Biography
In the past, my research has focused on popular literary genres (e.g. science fiction, the Western), on recreational forms (baseball, kung fu), and on the ways that mass-cultural phenomena (from roller coasters to Kodak cameras) impress themselves on the literary imagination. Rather than assuming that historical contexts explain a particular literary text, I assume that literature provides access to an otherwise irrecuperable history. In other words, I believe that the act of literary analysis (including formal analysis) can become an historiographical operation all its own.
More recently, I have worked at the intersection of literary, visual, and material cultures, with an emphasis on whatI call "object relations in an expanded field." I ask how inanimate objects enable human subjects (individually and collectively) to form and transform themselves—and indeed how objects and subjects transform one another. In a short piece called "Thing Theory," I began to point out how things and thingness might become new objects of critical analysis. InOther Things—focusing such analysis through ‘The Matter of Modernism,’ ‘Unhuman History,’ and ‘Kitsch Kulchur’—I engage a very wide range of work: Bergson, Bachelard, Arendt, Latour; Homer, Virginia Woolf, Philip K. Dick, Shawn Wong; Man Ray, Spike Lee, Dan Flavin, Brian Jungen.

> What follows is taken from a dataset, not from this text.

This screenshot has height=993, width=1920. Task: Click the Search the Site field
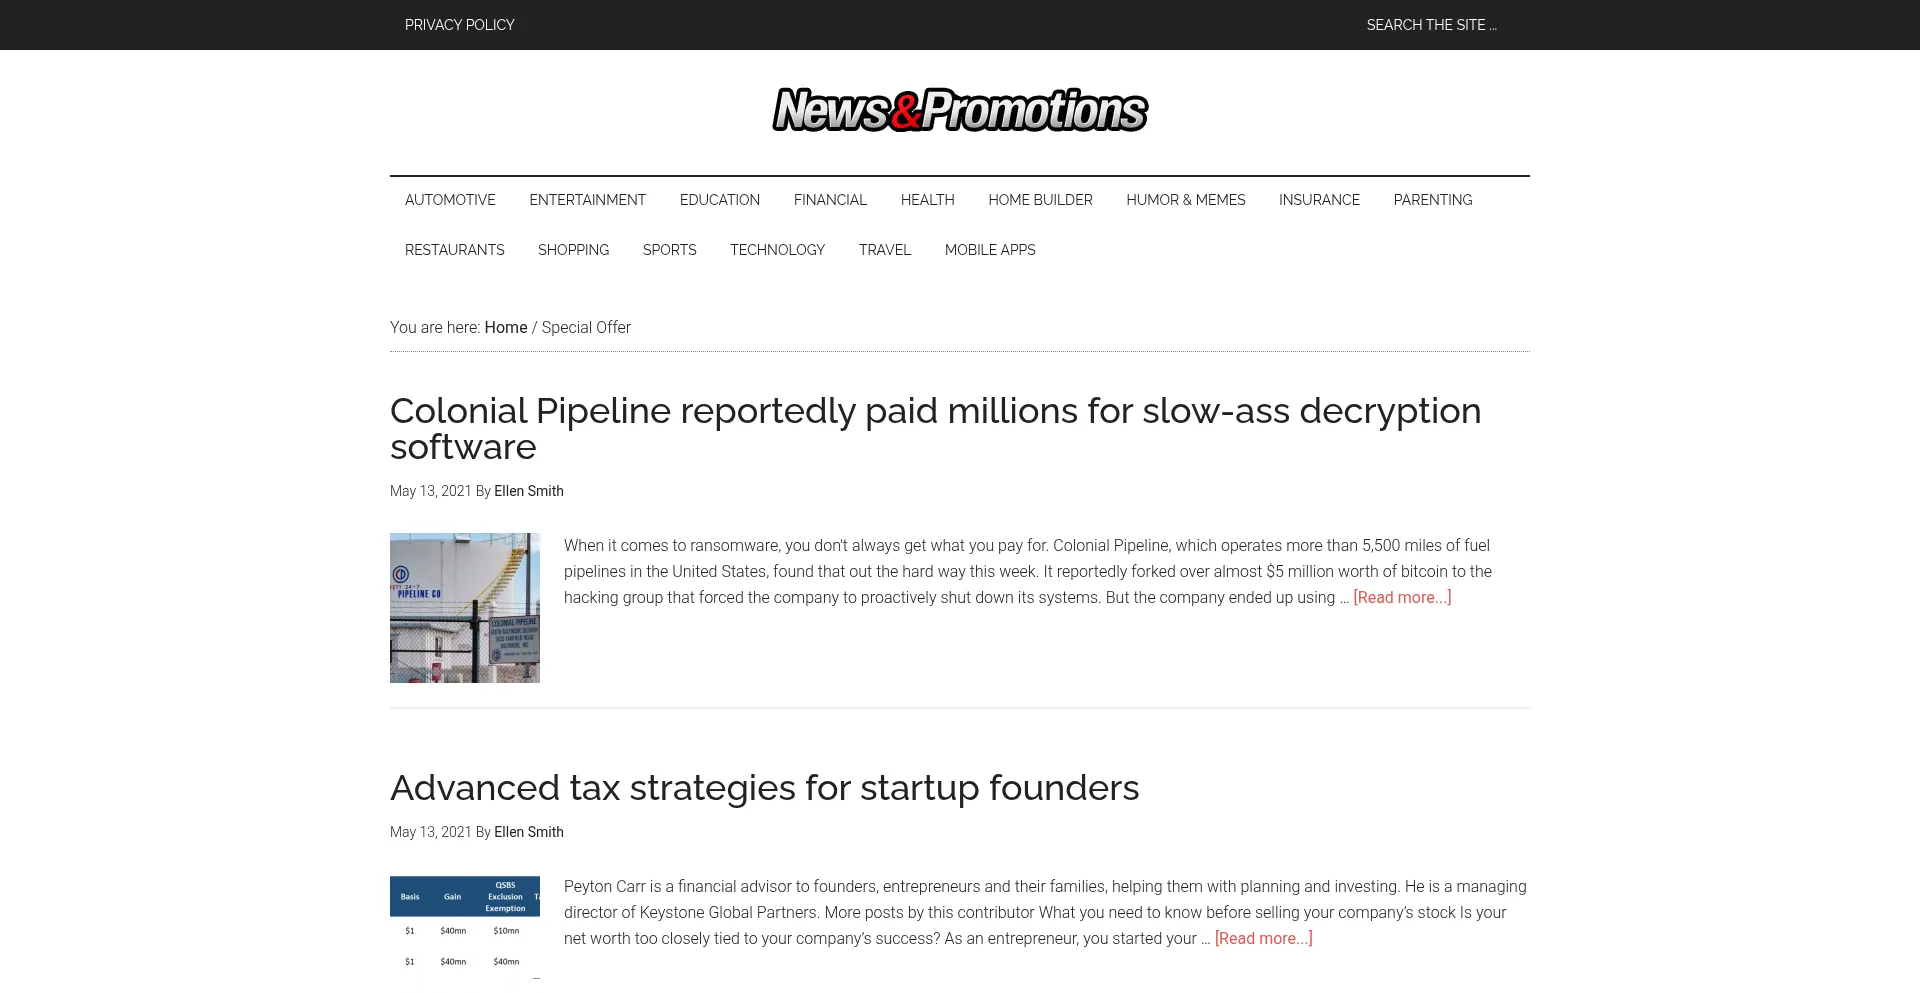pyautogui.click(x=1431, y=25)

Dislodging the object-thing distinction from fundamental ontology (Heidegger) and from psychoanalysis (Lacan), I use it as a toolfor apprehending the unanticipated force of an object, however banal that object may be. This is a new materialism within which the thingness of an object cannot be abstracted from the fields of culture and history. Currently I’m at work on a project called “Re-Assemblage,” which asks how assemblage practices (across the literary, visual, and plastic arts) might contribute to assemblage theory in the social sciences.
Select Publications
- Other Things (Chicago, 2015).
- A Sense of Things: The Object Matter of American Literature (Chicago, 2003).

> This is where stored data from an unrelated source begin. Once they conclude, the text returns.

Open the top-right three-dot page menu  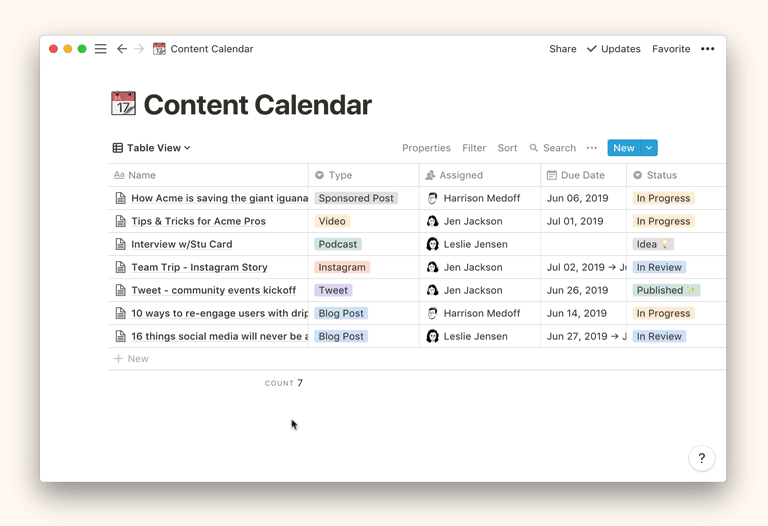coord(708,49)
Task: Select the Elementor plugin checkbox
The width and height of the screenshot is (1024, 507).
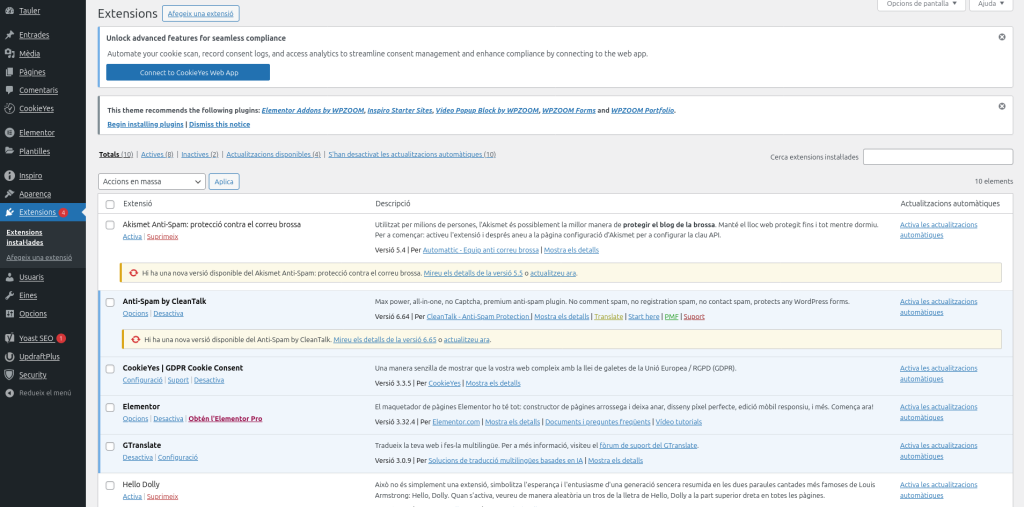Action: (x=110, y=407)
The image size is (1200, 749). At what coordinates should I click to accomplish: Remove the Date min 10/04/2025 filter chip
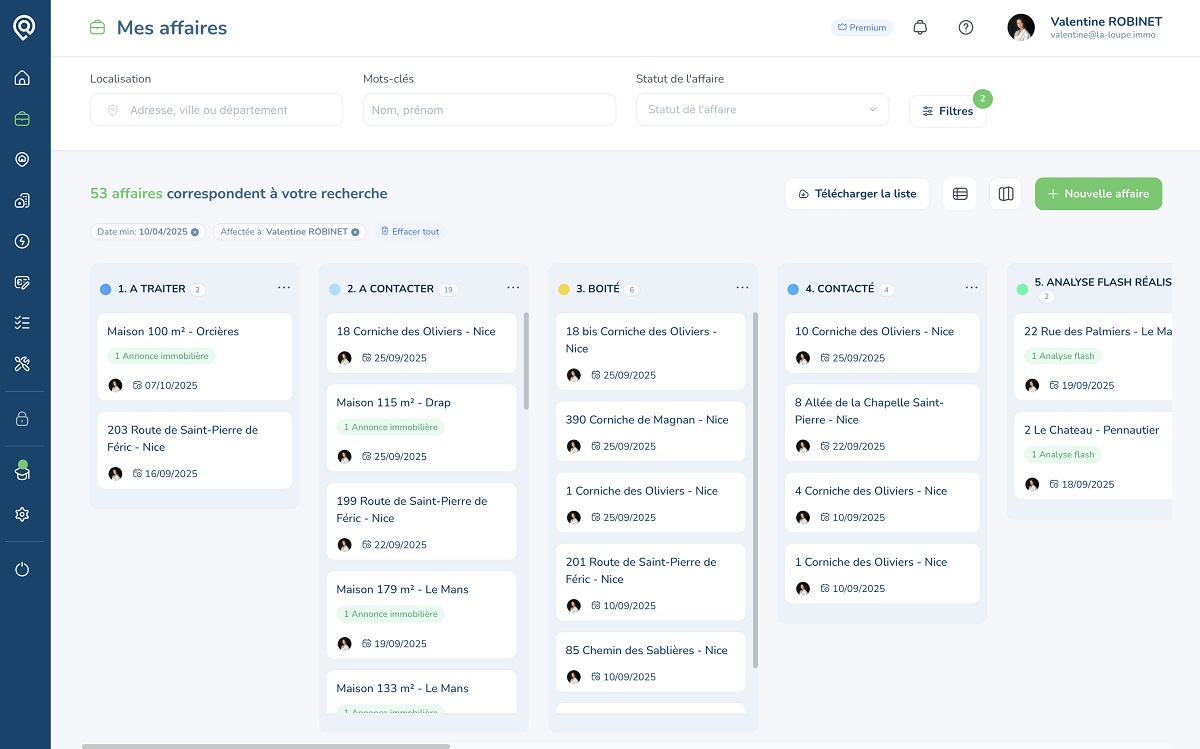(195, 232)
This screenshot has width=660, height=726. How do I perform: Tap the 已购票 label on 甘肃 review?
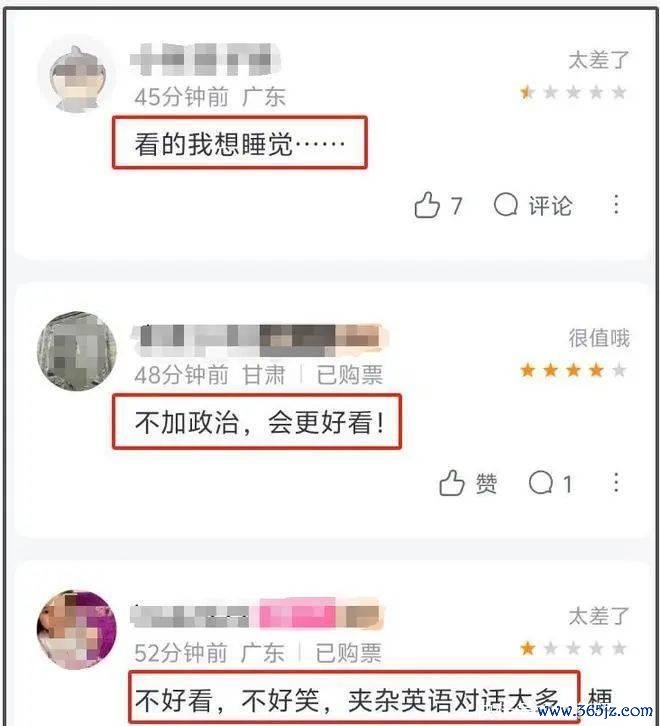coord(350,375)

- Things, a special issue of Critical Inquiry (Fall 2001, book version 2004).
- Reading the West: An Anthology of Dime Novels (Bedford Books, 1997).

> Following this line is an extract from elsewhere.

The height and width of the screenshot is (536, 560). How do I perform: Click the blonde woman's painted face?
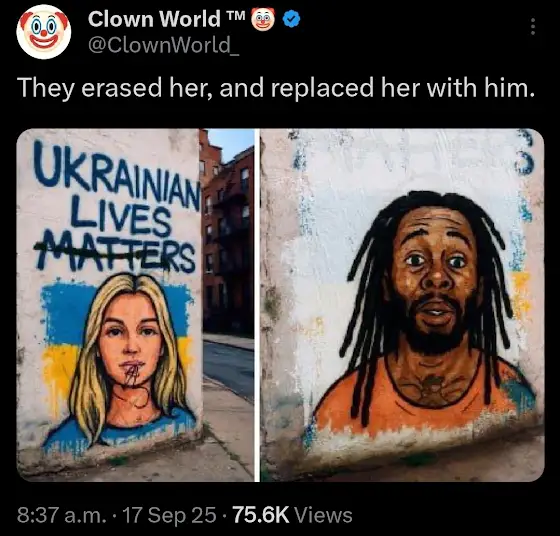130,341
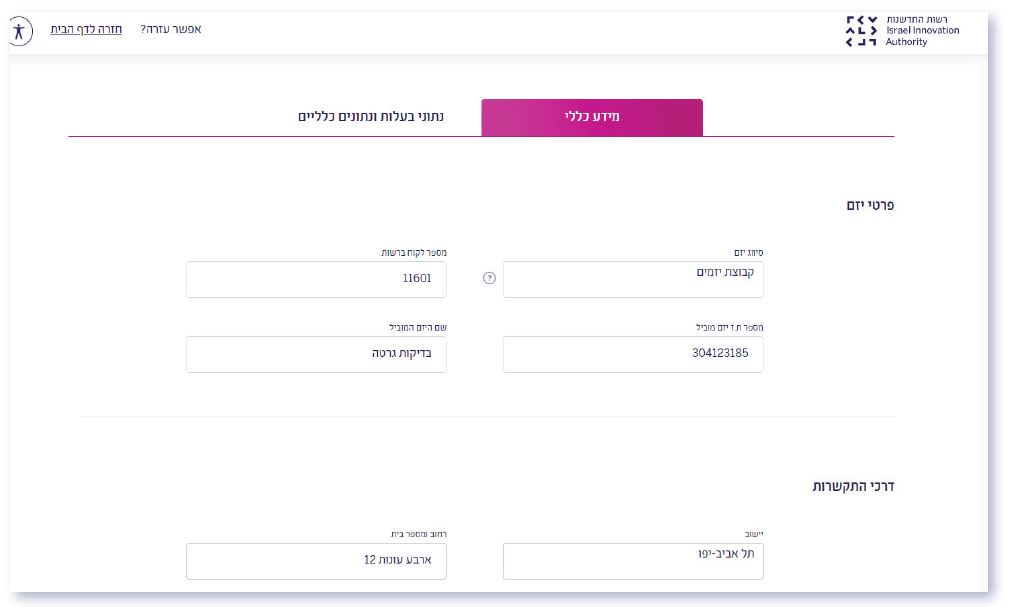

- The Material Unconscious: American Amusement, Stephen Crane, and the Economies of Play (Harvard, 1996).
- “Re-Assemblage (Theory, Practice, Mode),” Critical Inquiry (2020).
- “Fiber Optics,” Grey Room (2019), with Brandon Truett, Jacob Harris, Zoe Hughes, et al.
- “Siting re-assemblage: Queen Elizabeth Olympic Park,” Journal of Landscape Architecture (2018), with Ted Brown.
- “Encountering Design,” Encountering Things: Design and Theories of Things (2017).
- “The Obsolescence of the Human,” Cultures of Obsolescence (2015).
- “Object Cultures and Another Thing,” The Art of American Still Life: Audubon to Warhol (2015).
Teaching
Sample of Courses Taught:
Graduate: Assemblage; Thing Theory; Late James; Urban Fiction and American Space, 1880-1910; Modernity and the Sense of Things; Romantic Fetishism; Kitsch, Camp, and the Politics of Culture.
Undergraduate: Studio R-A (A Theory/History –Design/Build Studio); BLAST: Avant-Garde London, 1912-1920; American Modern, 1910-1930; The American 1890s; Whitman; Henry James; Philip K. Dick.